The two main issues that were dealt and examined in detail by the Hon’ble Supreme Court were as follows:
Findings and Observations of the Supreme Court:
Regarding the first issue, the Hon’ble Supreme Court, analysed the intent of the legislation under Section 2(b) of the Standing Orders Act and reached to a conclusion that in the present case in hand, the appropriate Government is not the Central Government but the State Government, as the respondent is not under the control of the Central Government within the ambit of the definition of Section 2(b) of the Standing Orders Act. Additionally, the Hon’ble Supreme Court referred to Section 15 of the Standing Orders Act, which empowers the appropriate state Government to formulate the rules for the purpose of implementing the intent of the Standing Orders Act within their respective states. Consequently, as the appropriate Government in this case was the State Government of Bombay, therefore, the Bombay Model Standing Order was deemed applicable to the parties.

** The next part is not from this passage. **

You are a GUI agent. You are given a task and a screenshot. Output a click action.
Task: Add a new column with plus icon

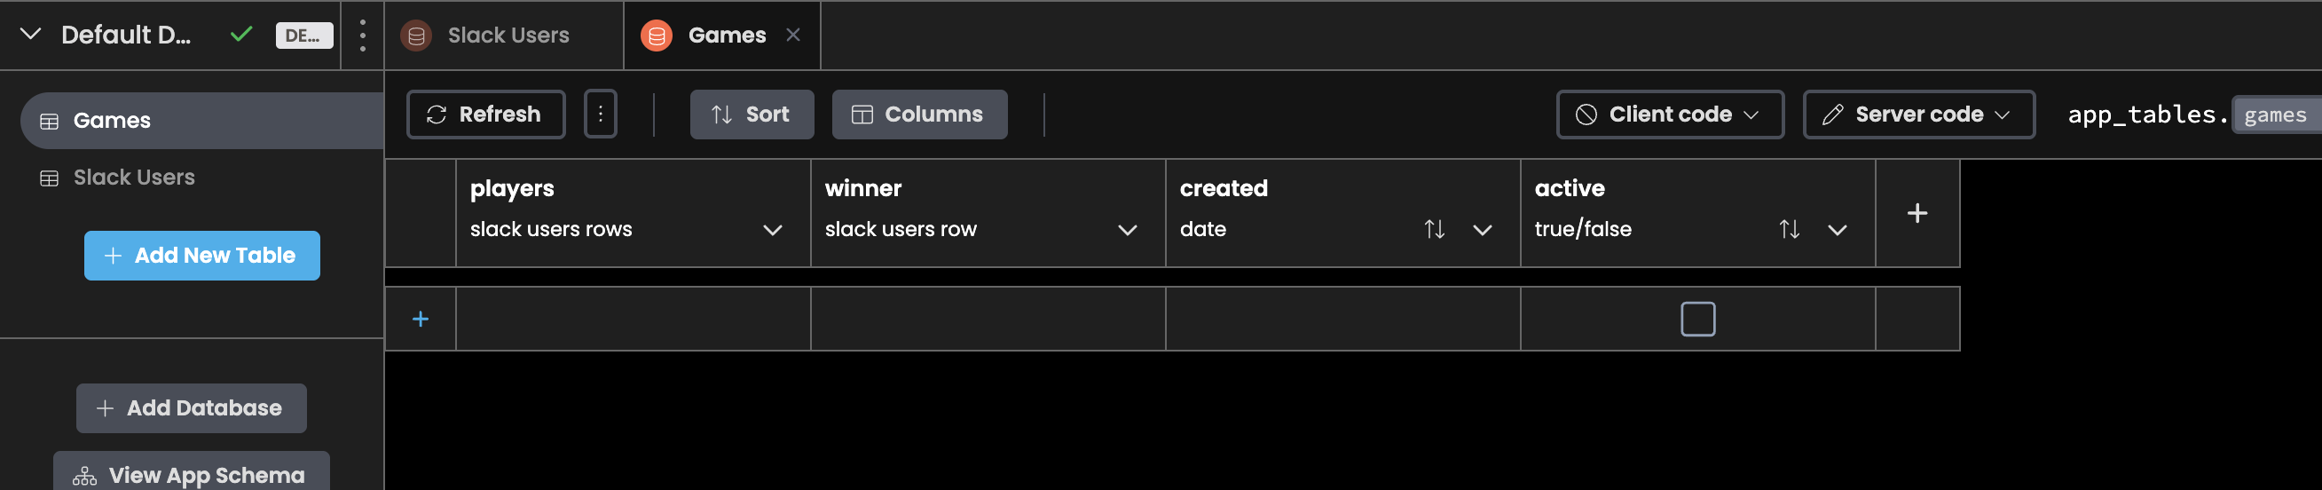1916,213

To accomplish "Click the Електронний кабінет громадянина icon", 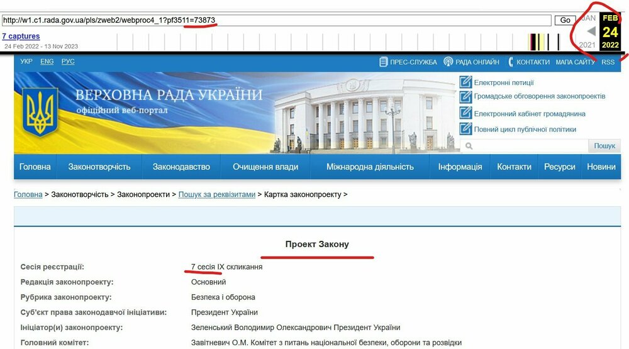I will [465, 113].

Regarding the second issue, the Hon’ble Supreme Court stated that certified standing orders hold statutory force and represent a contract between the employer and the workman. Therefore, any contract or agreement that attempts to override the statutory contract embodied in the certified standing orders cannot be considered valid, unless that is more beneficial to the workmen. The Hon’ble Supreme Court referred to various past judgments, including U.P. SEB v. Hari Shankar Jain , Sudhir Chandra Sarkar v. Tata Iron and Steel Co. Ltd. , Western India Match Co. v. Workmen , and Rasiklal Vaghabibhai Patel v. Ahmedabad Municipal Corpn , to support its stance on the scope and dominance of the Standing Orders Act over contracts of employment.

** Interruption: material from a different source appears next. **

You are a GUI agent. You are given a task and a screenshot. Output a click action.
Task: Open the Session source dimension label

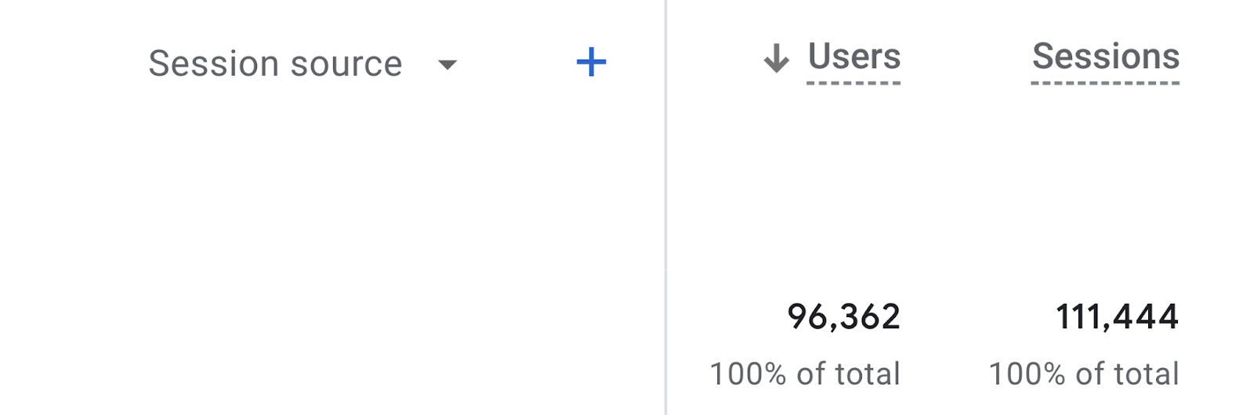pos(275,63)
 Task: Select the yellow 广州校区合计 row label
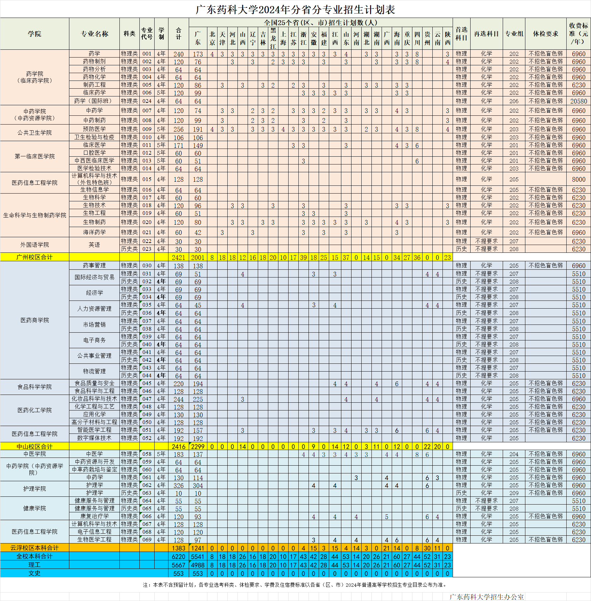(35, 257)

“The Act being the beneficial legislation provides that any agreement/contract/settlement wherein the rights of the employees are waived off would not override the Standing Orders.”
In light of the above, the Hon’ble Supreme Court disagreed with the findings of the CGTI and the High Court and held that any agreement, contract, or settlement that waives off the rights of the employees cannot override the Standing Orders Act. Consequently, the appeal was allowed, and the workmen were affirmed to be entitled to all the benefits available to them under the Bombay Model Standing Order.
In a groundbreaking and precedent-setting ruling, the Hon'ble Supreme Court has emphatically established that the foundation of any contractual agreement or arrangement between employers and employees must rest upon the bedrock of the model standing orders enacted by the appropriate Government (central or state). This landmark judgment ushers in a new era of workers' rights and harmonious employment relationships, aiming to protect and empower the workforce across the nation. With this ruling, a clarion call has been sent to employers and establishments, urging them to reconsider their existing terms and conditions and adopt measures that prioritize the welfare and interests of their workforce. For too long, certain employers have sought to manoeuvre around the established model standing orders, depriving employees of the full spectrum of benefits they rightfully deserve. This judgment serves as a wake-up call for such entities, signalling an end to outdated and exploitative practices.